─── Material for the task ───

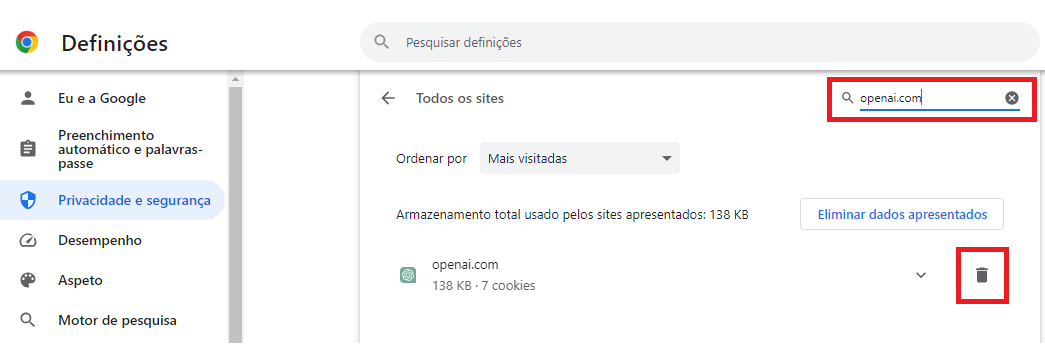Image resolution: width=1045 pixels, height=360 pixels.
Task: Click Eliminar dados apresentados button
Action: coord(902,215)
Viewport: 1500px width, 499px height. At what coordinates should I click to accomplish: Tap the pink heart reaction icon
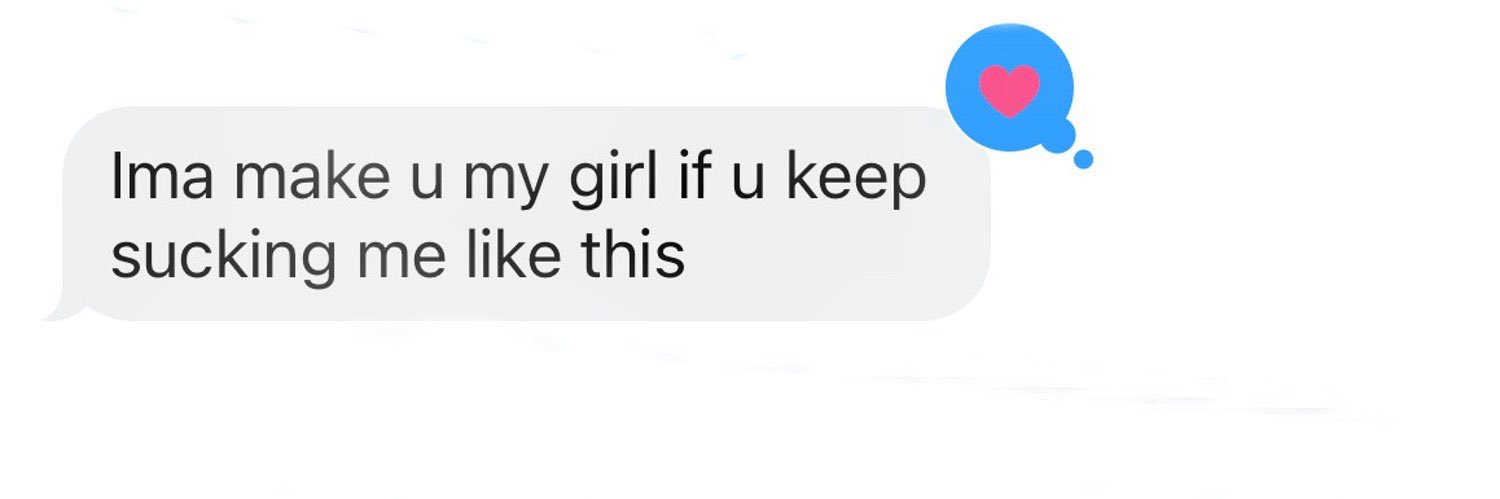point(1009,90)
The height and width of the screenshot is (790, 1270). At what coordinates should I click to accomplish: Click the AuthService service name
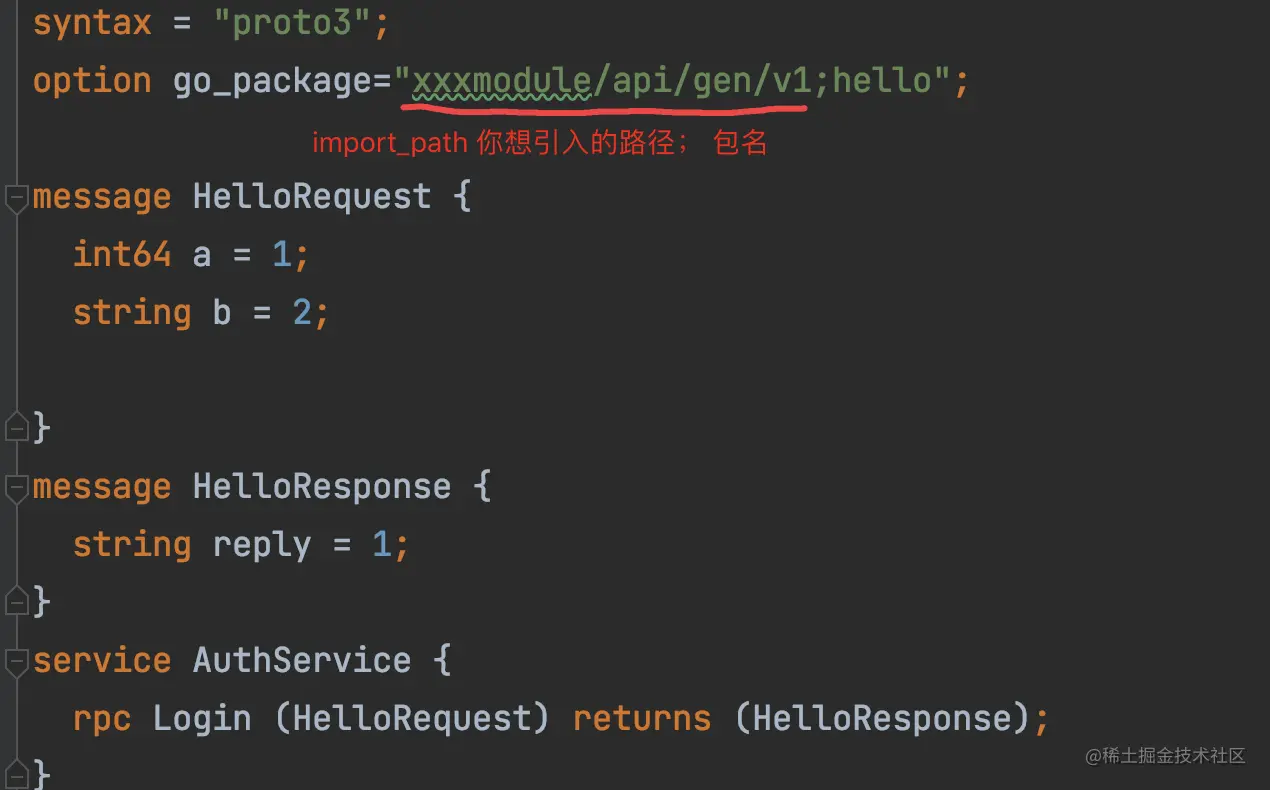tap(302, 661)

───

▶ _What to produce_
Nothing but the lines from the one with "The height and" through the last line of the material above should appear in the answer, each copied exactly, with no pictures.

▶ _Written answer_
The height and width of the screenshot is (790, 1270). At what coordinates should I click to accomplish: Click the AuthService service name
tap(302, 661)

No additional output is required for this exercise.